Las tradiciones permanecen vivas: cada amanecer, el mercado municipal se inunda de un bullicioso ajetreo en el que los comerciantes locales ofrecen los tesoros del océano, carnes y un mosaico de frutas tropicales y hortalizas de la tierra.
En las callejuelas del centro histórico, tiendas de artesanía como El Jumil, regentada desde 1982 por Magdaleno Flores –aquí todos le llaman Maleno– dan vida a barcas y máscaras de madera de colores vibrantes, obras que rinden homenaje tanto a las ancestrales raíces purépechas de la región como a la creatividad inagotable de los artesanos locales.
Siguiendo el abrazo de la costa se encuentra La Ropa, una playa que ha conquistado los rankings internacionales como una de las mejores del mundo. Su nombre evoca el naufragio de un navío español que, según cuentan, sembró la costa de sedas y otras telas preciosas, como si el mar hubiera querido vestir de gala esta franja de arena dorada.

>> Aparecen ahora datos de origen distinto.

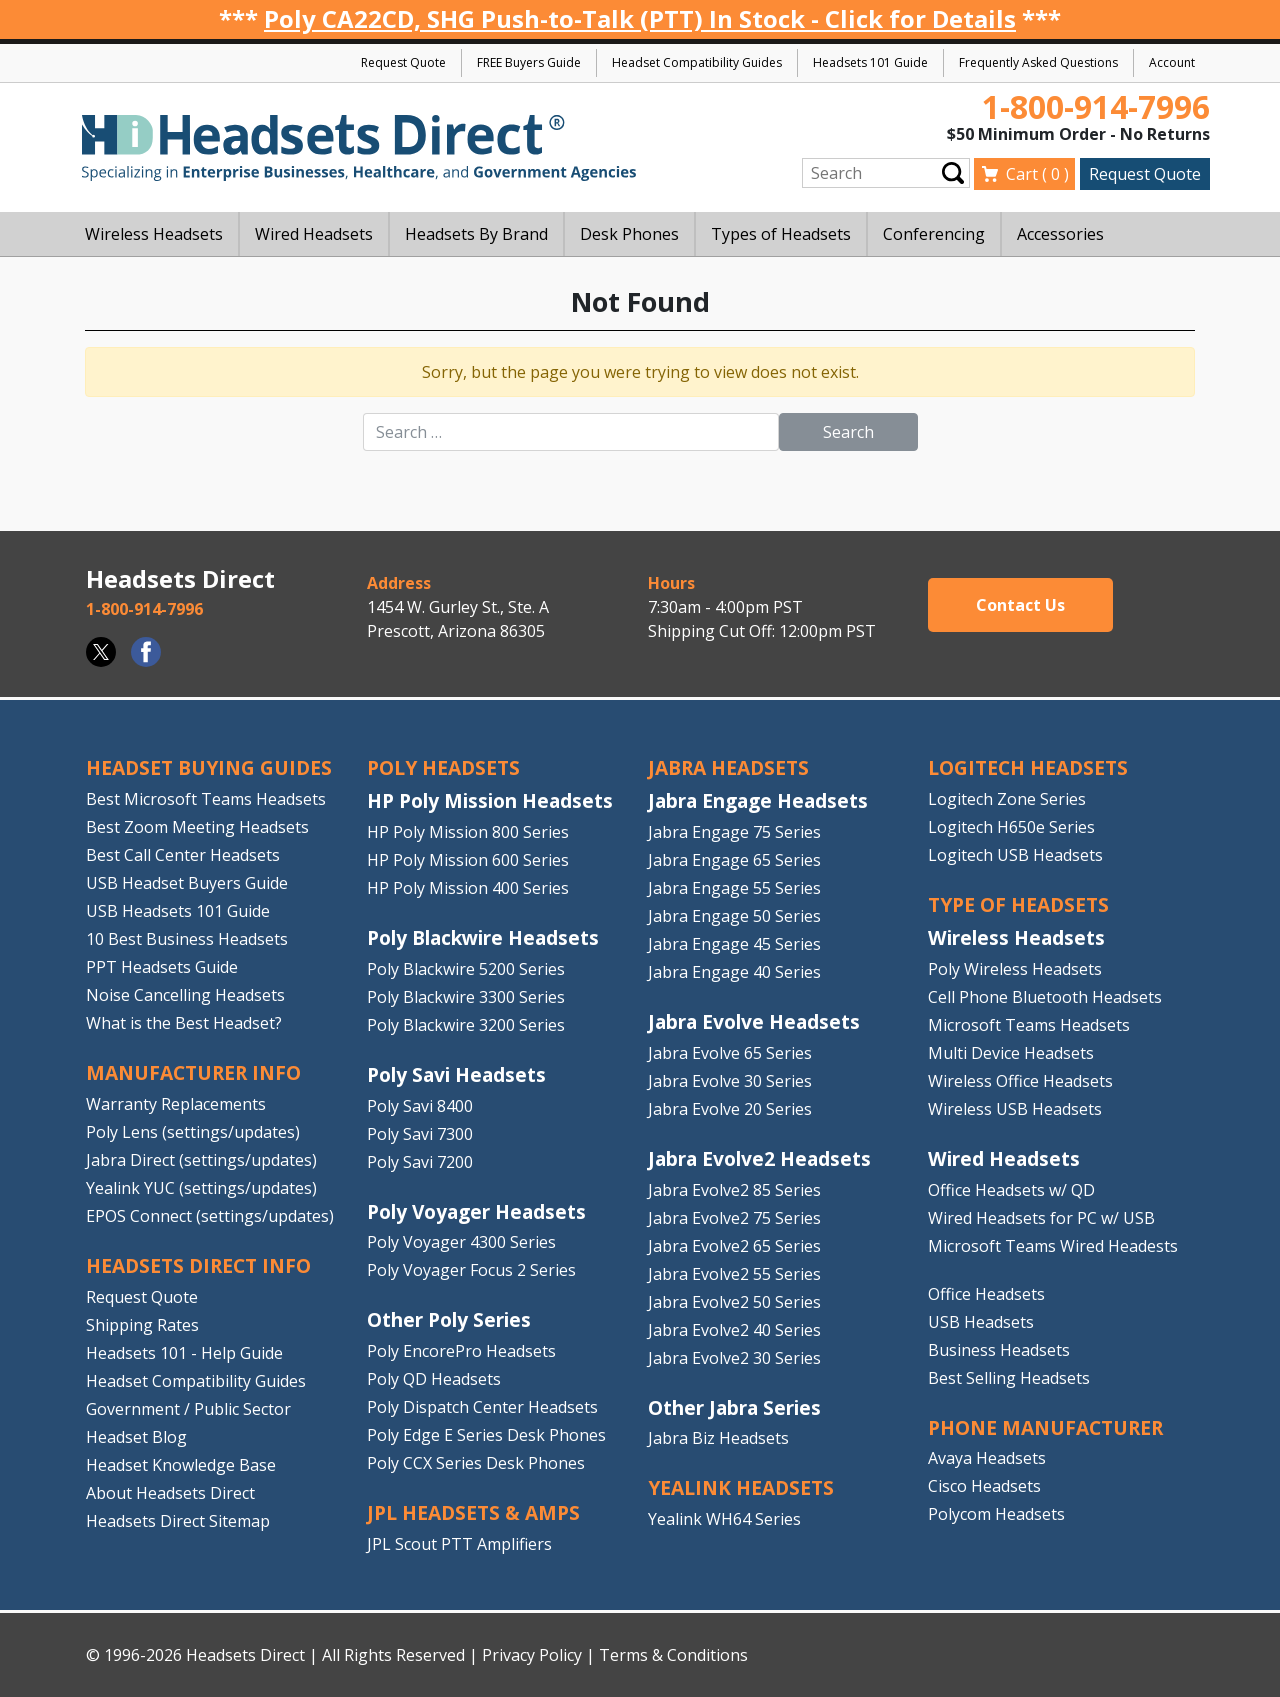 The height and width of the screenshot is (1697, 1280). What do you see at coordinates (1029, 1025) in the screenshot?
I see `Microsoft Teams Headsets` at bounding box center [1029, 1025]. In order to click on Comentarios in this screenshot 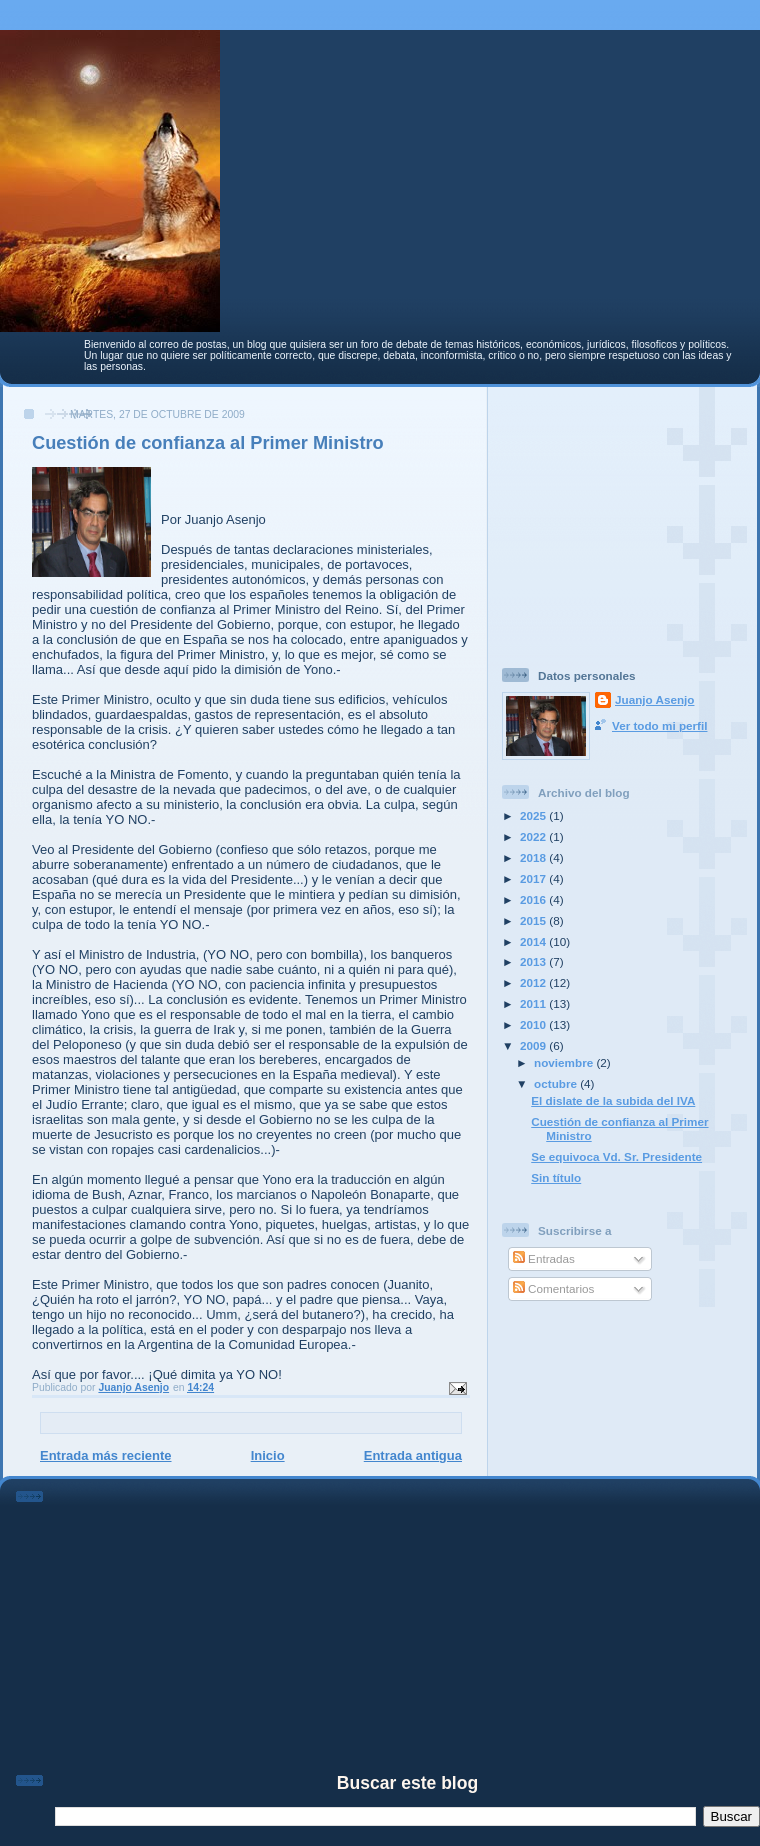, I will do `click(554, 1288)`.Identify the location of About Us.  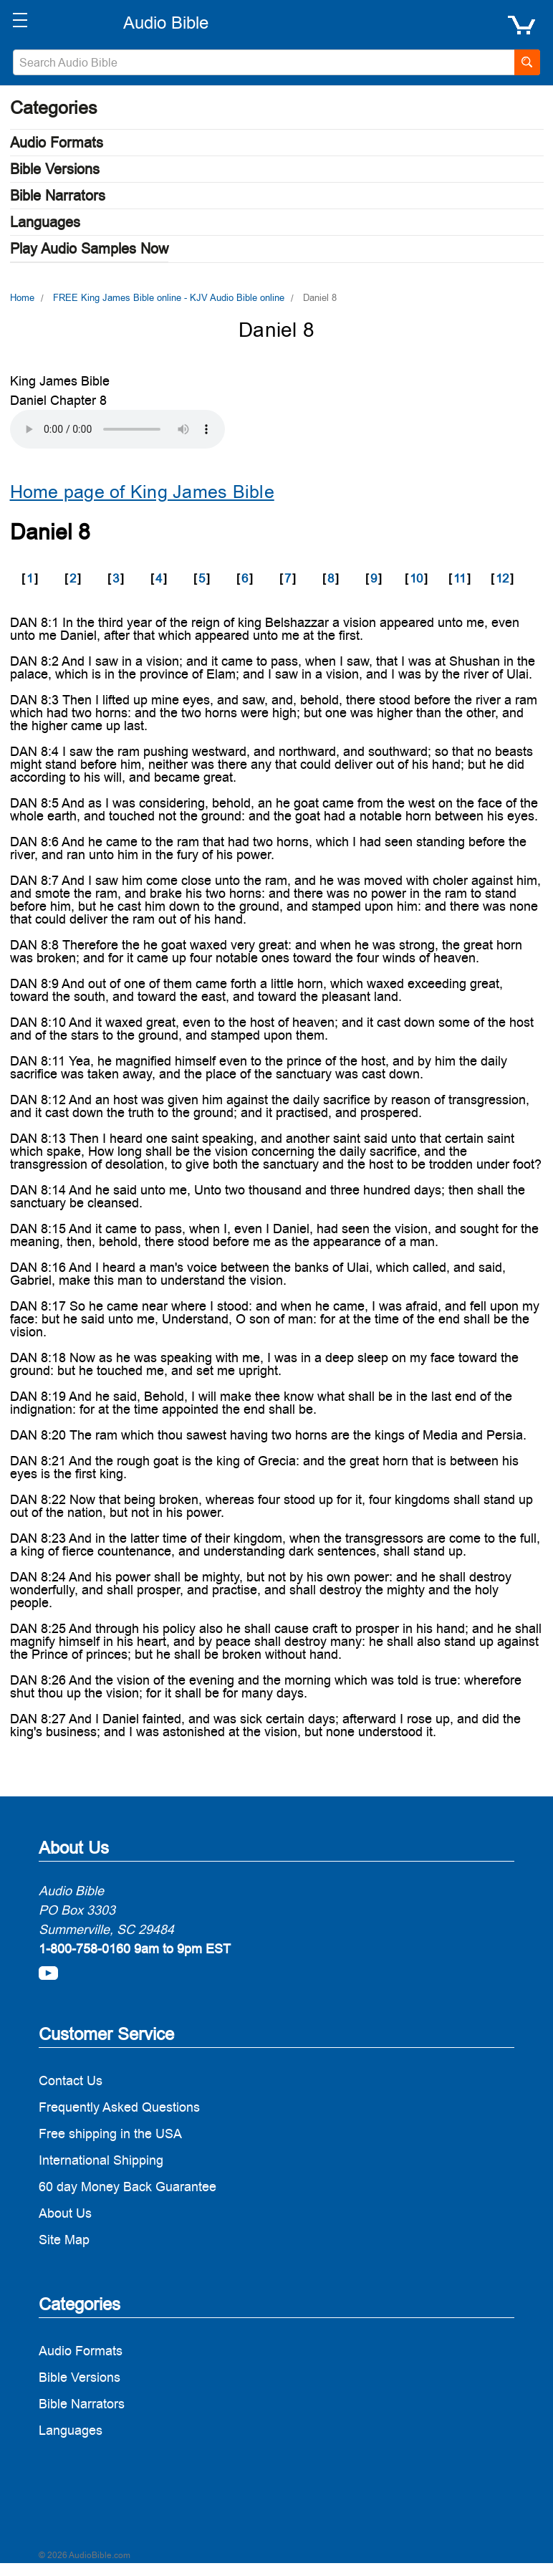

Aquí, bajo aguas turquesa que invitan al ensueño, la vida fluye con la cadencia perfecta del paraíso: baños que purifican el alma, travesías en windsurf en busca del horizonte, atardeceres que pintan el cielo de oro y el aroma constante del mar invadiéndolo todo a cada respiración.
Más allá se extiende Las Gatas, conectada ahora por el flamante Paseo del Capricho del Rey, donde la estatua de Caltzontzin —último emperador purépecha— vigila desde su pedestal de piedra, uniendo en un solo relato las gestas de antiguos monarcas indígenas con la vitalidad pulsante de la ciudad moderna.
También merece la pena buscar atardeceres en las alturas del Partenón, la excéntrica mansión de Arturo El Negro Durazo –polémico exjefe de la policía de Ciudad de México, salpicado por la corrupción–, actualmente transformada en mirador cultural.
Sabores que abrazan el alma
La gastronomía local, como sucede en los rincones más auténticos de México, constituye una celebración que despierta todos los sentidos. El tradicional “jueves pozolero” se ha convertido en un ritual casi sagrada que hermana a vecinos y visitantes alrededor de humeantes cazuelas de pozole –ese caldo espeso de maíz cacahuazintle y carne que, siendo emblema nacional, encuentra en Guerrero una de sus expresiones más sublimes–. Las tiritas de pescado (delicadas láminas adobadas con limón y chile que acarician el paladar) invitan a quedarse y saborear sin prisas la esencia costera más pura.
Y ningún peregrinaje gastronómico por Zihuatanejo estaría completo sin rendir culto al puerco asado de doña Carmelita, maestra culinaria que, en su restaurante –modestamente bautizado como “Café”–prepara los sabores guerrerenses con el alma de quien entiende que cocinar es un acto de amor y tradición.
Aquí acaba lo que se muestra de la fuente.